O Jaques Wagner afirmou que considerou inadequada a divulgação da fotografia das cédulas em moeda estrangeira apreendidas durante a operação da Polícia Federal em um apartamento onde reside, em Brasília. Em entrevista, o parlamentar classificou a exposição da imagem como uma “patacoada” e disse ter levado a insatisfação diretamente ao presidente Luiz Inácio Lula da Silva. Segundo Wagner, a divulgação contrariaria a determinação do ministro André Mendonça, relator da investigação no Supremo Tribunal Federal, que autorizou as diligências com orientação para que fossem realizadas de forma discreta devido ao sigilo do processo.
O senador é investigado na nona fase da Operação Compliance Zero, que apura suspeitas de favorecimento a interesses ligados ao extinto Banco Master no Congresso Nacional.
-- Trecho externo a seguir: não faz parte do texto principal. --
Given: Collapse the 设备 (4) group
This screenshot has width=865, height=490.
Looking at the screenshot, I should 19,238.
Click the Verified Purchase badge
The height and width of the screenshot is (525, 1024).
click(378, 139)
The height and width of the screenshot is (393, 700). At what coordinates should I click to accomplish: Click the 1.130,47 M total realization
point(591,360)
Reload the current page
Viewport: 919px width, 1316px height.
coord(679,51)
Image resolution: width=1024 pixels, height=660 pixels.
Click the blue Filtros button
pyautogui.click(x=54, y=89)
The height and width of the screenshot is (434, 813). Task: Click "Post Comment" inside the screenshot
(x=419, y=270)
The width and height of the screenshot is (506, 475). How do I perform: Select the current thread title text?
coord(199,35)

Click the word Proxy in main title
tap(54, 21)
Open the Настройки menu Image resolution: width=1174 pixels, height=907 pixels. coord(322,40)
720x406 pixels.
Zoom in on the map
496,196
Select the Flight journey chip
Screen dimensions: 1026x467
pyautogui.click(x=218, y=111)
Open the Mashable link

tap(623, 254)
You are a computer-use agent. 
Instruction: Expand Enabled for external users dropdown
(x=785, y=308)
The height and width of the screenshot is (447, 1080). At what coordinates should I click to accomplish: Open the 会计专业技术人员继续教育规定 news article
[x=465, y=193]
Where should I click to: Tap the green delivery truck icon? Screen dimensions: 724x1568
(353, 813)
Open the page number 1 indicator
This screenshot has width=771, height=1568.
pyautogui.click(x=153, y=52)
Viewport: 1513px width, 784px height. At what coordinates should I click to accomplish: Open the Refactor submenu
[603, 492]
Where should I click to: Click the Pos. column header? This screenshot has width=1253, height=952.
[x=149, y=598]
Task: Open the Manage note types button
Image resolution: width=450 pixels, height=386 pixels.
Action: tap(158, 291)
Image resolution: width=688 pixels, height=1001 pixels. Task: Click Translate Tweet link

A investigação conduzida pela Polícia Federal aponta que o parlamentar teria atuado em propostas relacionadas ao crédito consignado e a outras matérias de interesse da instituição financeira, além de supostos benefícios patrimoniais e repasses a empresas ligadas a familiares. Wagner nega qualquer irregularidade, sustenta que os recursos têm origem lícita e afirma que ainda não responde a ação penal nem foi denunciado formalmente.
Durante a mesma entrevista, Jaques Wagner também declarou que os pagamentos feitos pelo Banco Master a uma empresa administrada por sua nora superam os valores inicialmente divulgados, mas reiterou que todas as transações são legais e devidamente justificadas. O caso segue sob investigação da Polícia Federal e tramita sob supervisão do Supremo Tribunal Federal, sem conclusão definitiva sobre as acusações até o momento.